Content starts

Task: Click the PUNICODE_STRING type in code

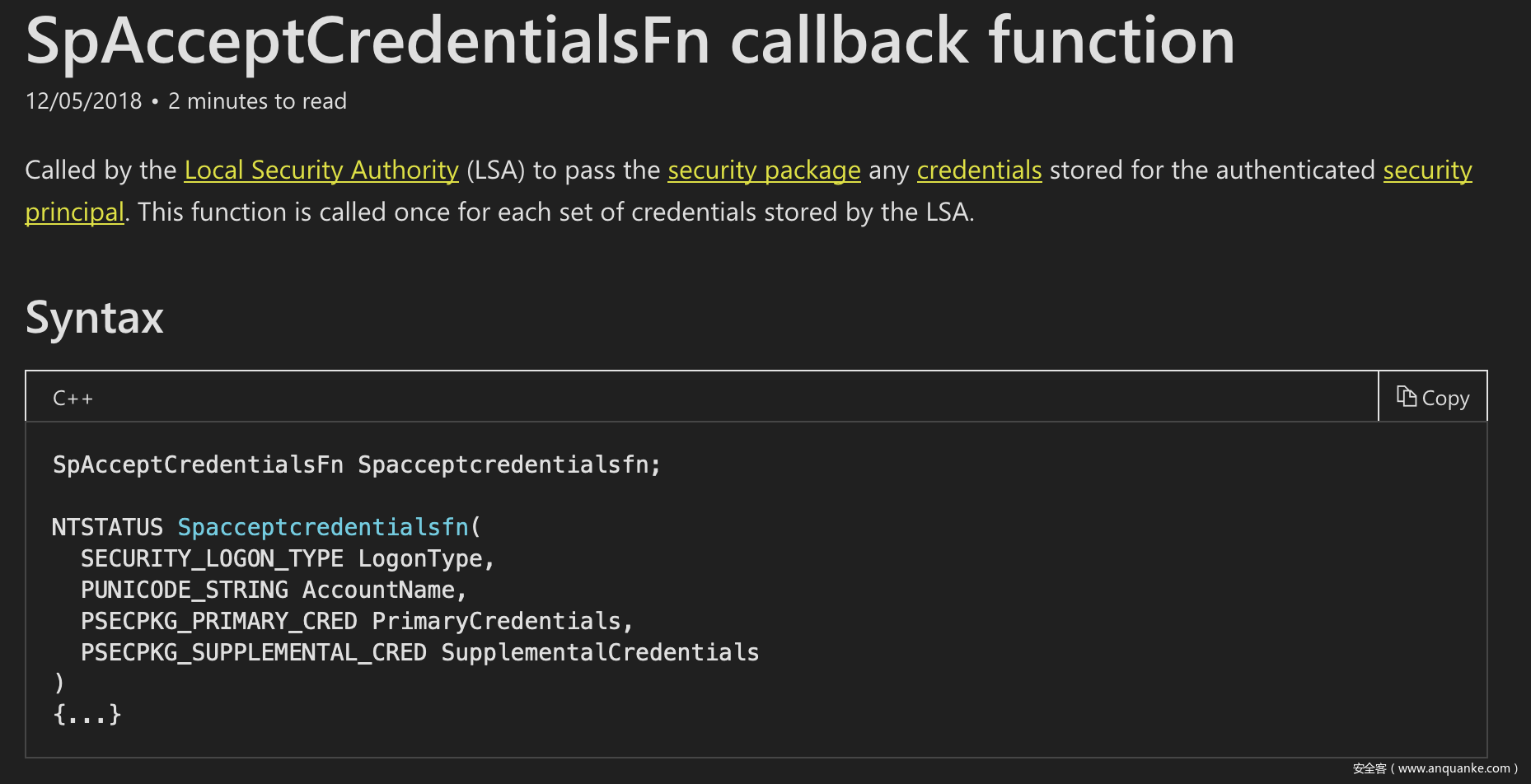Action: tap(185, 590)
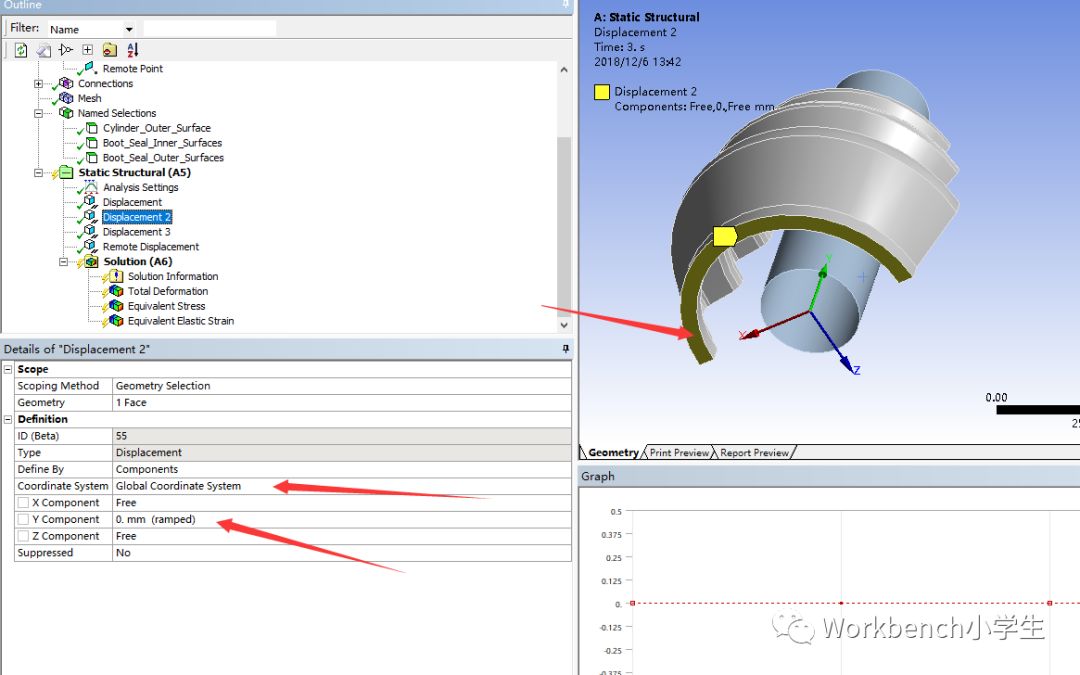This screenshot has width=1080, height=675.
Task: Click the A-Z sort icon in Outline toolbar
Action: coord(133,50)
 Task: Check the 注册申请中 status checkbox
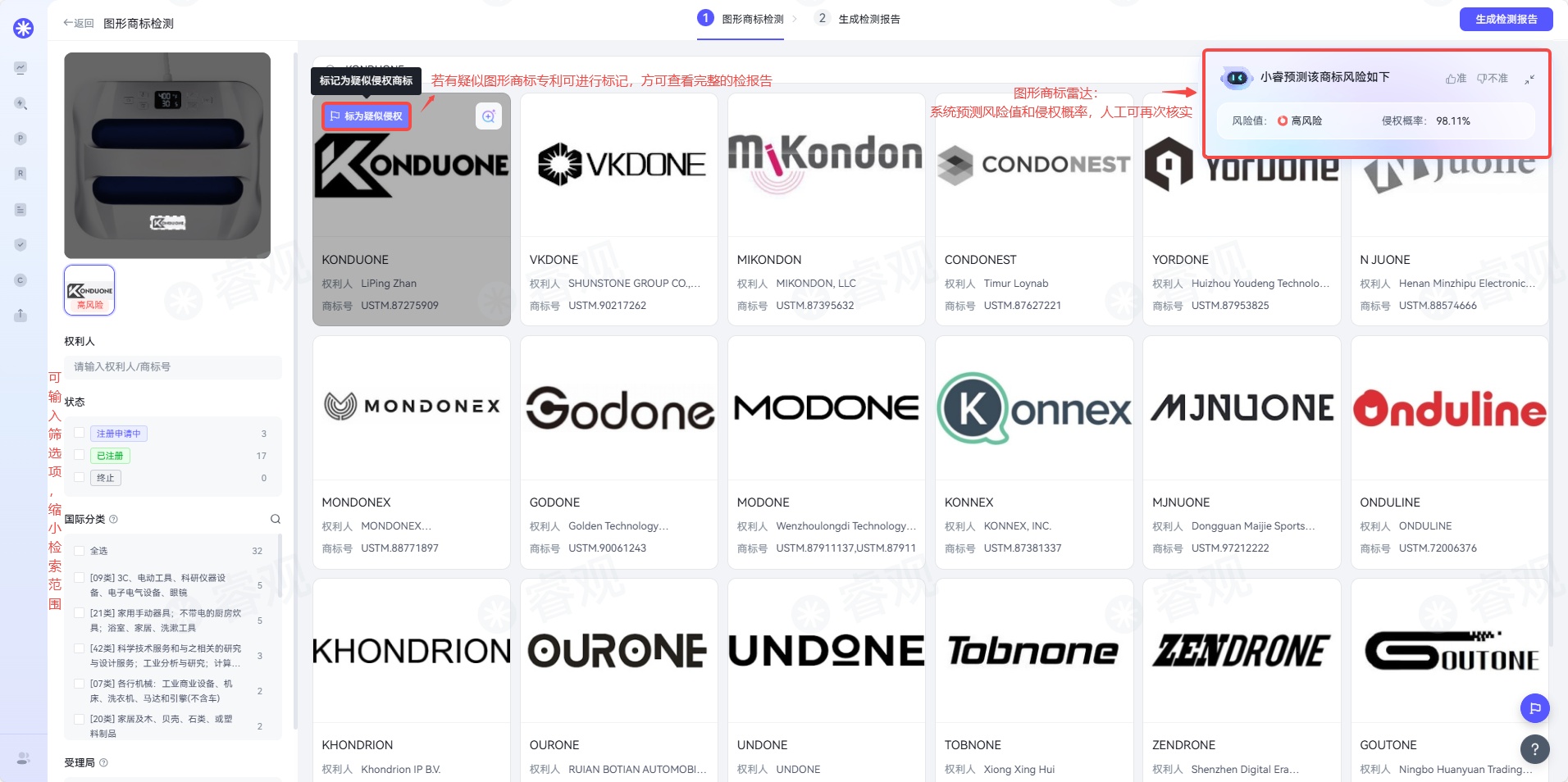coord(80,433)
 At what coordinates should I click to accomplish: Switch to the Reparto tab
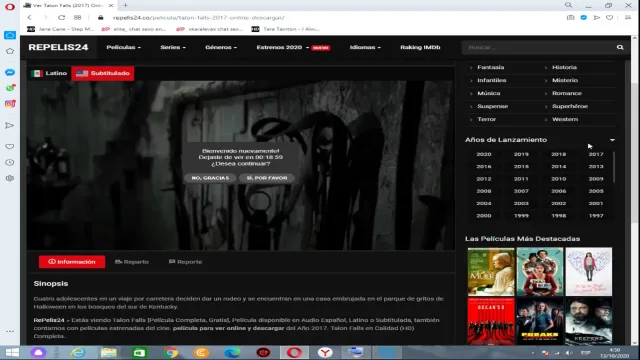132,262
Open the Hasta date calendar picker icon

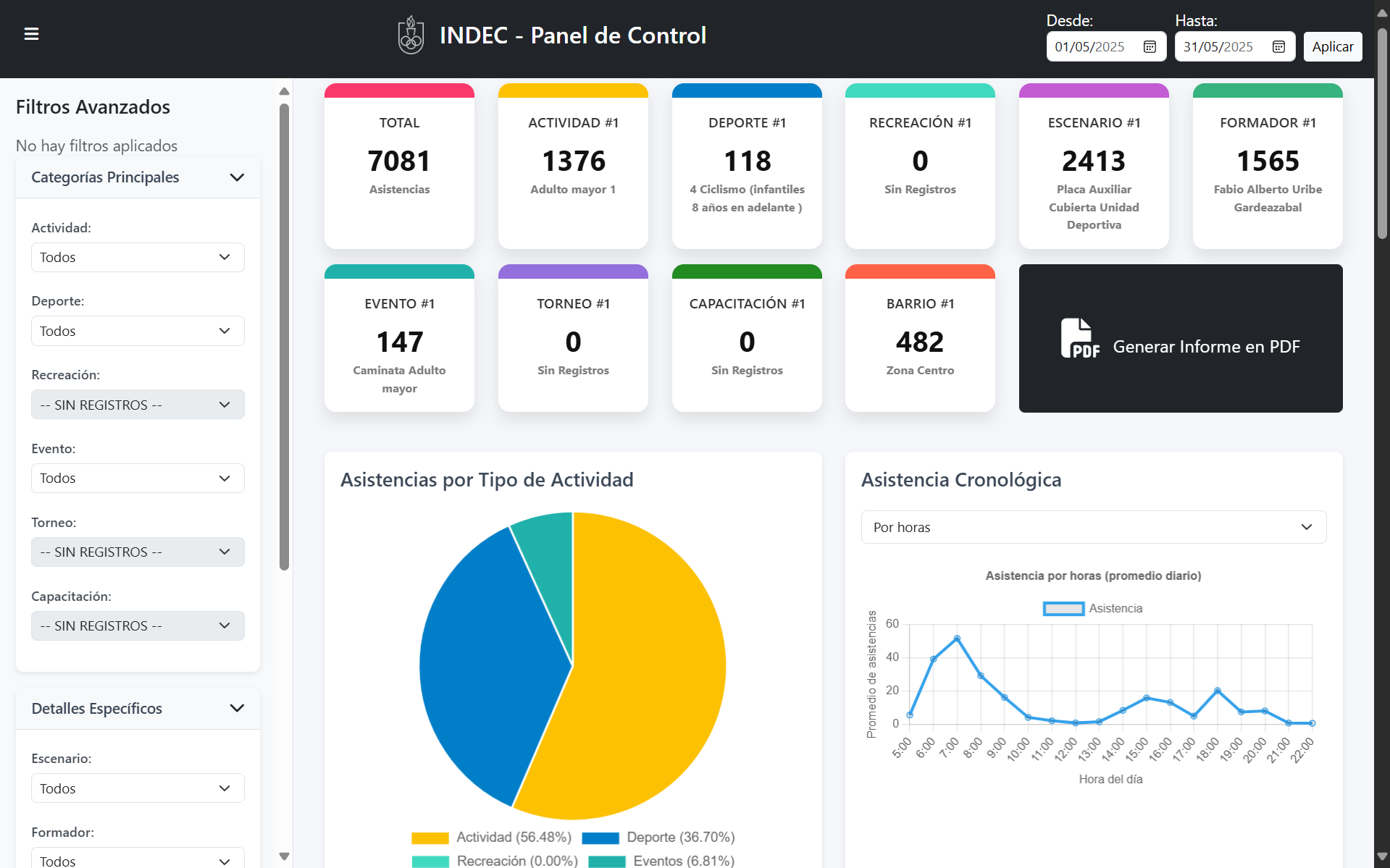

Content ends

→ **Problem to work on**
Repeat the preceding records exactly but drop the images.

→ **Your response**
Task: Click the PUNICODE_STRING type in code

Action: tap(185, 590)
This screenshot has width=1080, height=675.
Task: Click the A-Z sort icon in Outline toolbar
Action: coord(133,50)
 Task: Check the 注册申请中 status checkbox
coord(80,433)
 At what coordinates should I click to accomplish: Switch to the Reparto tab
132,262
Open the Hasta date calendar picker icon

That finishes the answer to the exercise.